■ TASK DIRECTIONS
Below are entries; count the lines containing the string "agent". The answer is that number alone.

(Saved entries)
_ _ _ _ _

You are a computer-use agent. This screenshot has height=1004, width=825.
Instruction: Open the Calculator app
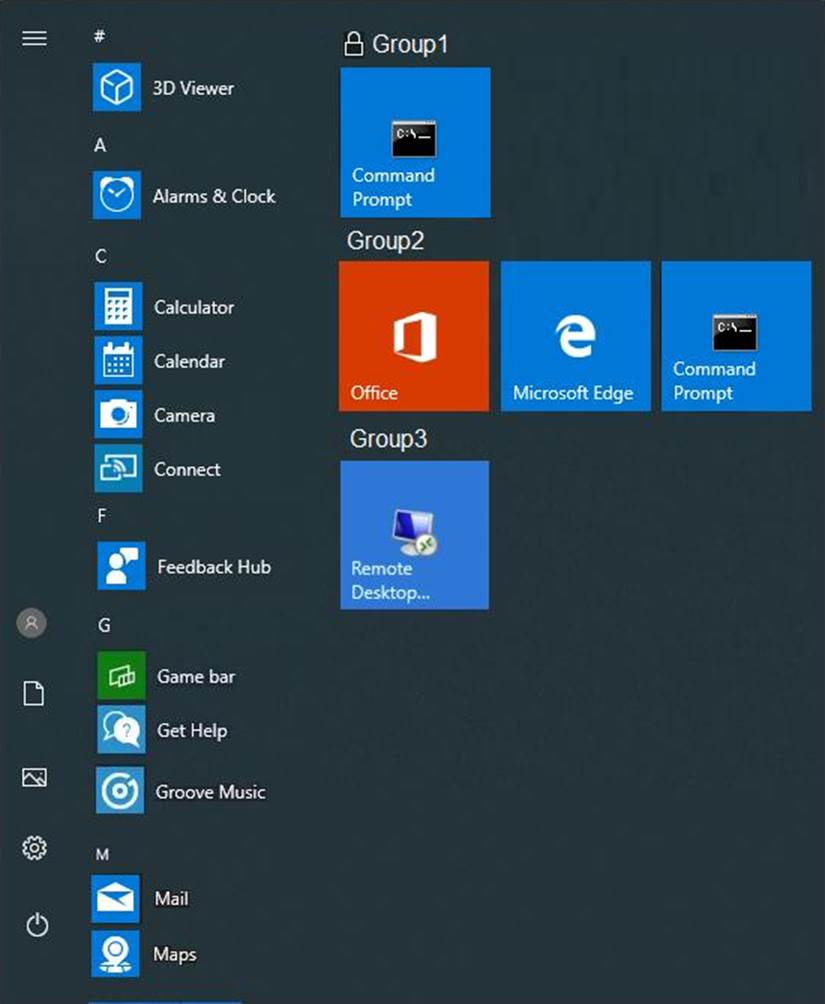pos(118,306)
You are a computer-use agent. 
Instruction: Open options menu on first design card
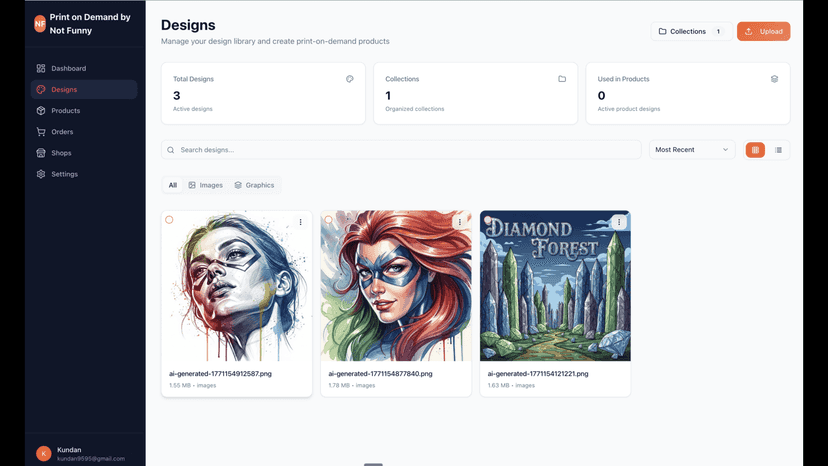coord(300,222)
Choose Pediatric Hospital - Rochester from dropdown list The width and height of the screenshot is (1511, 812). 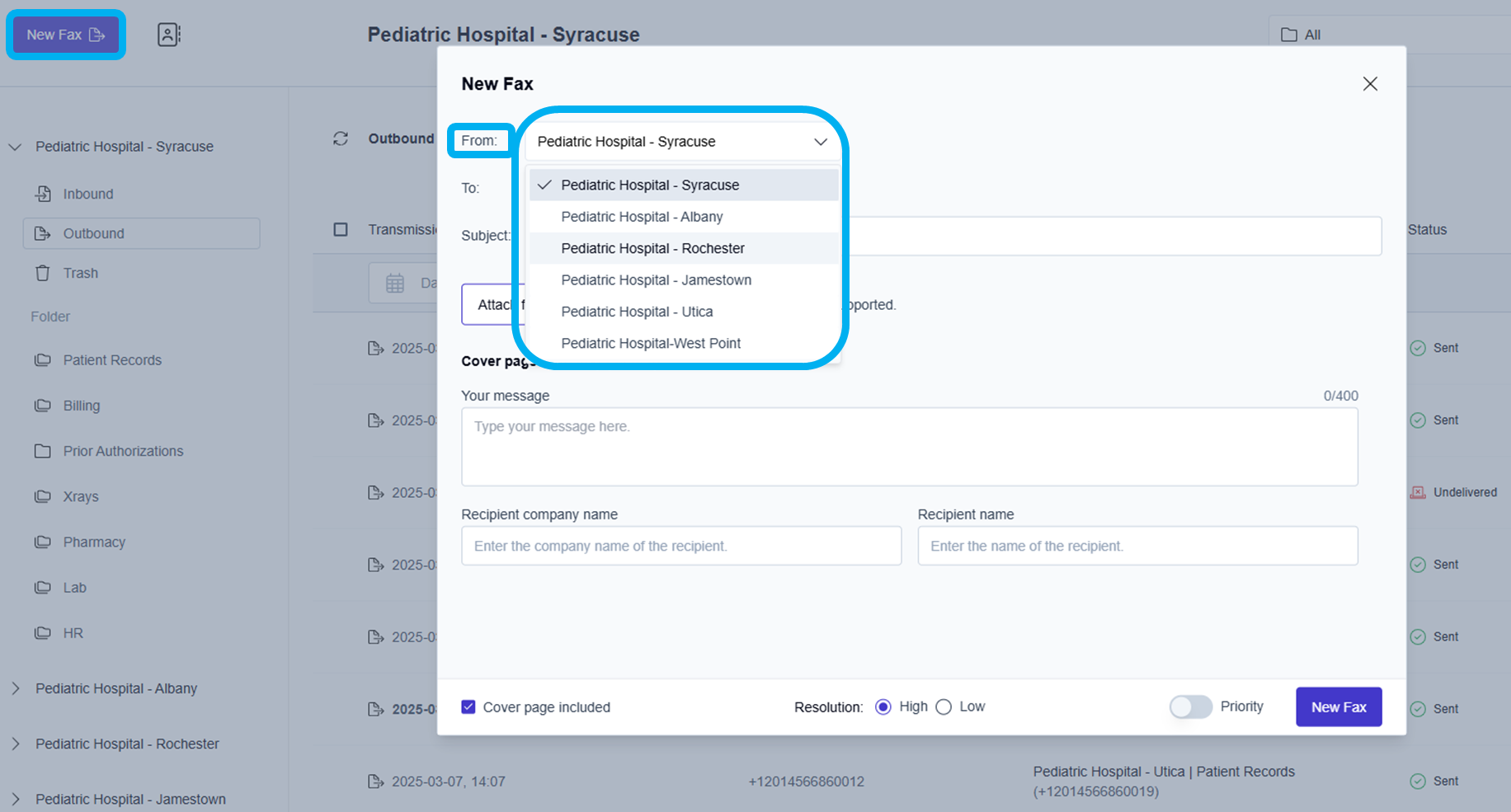(x=652, y=248)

_ _ _ _ _

■ COMPLETED EXERCISE
2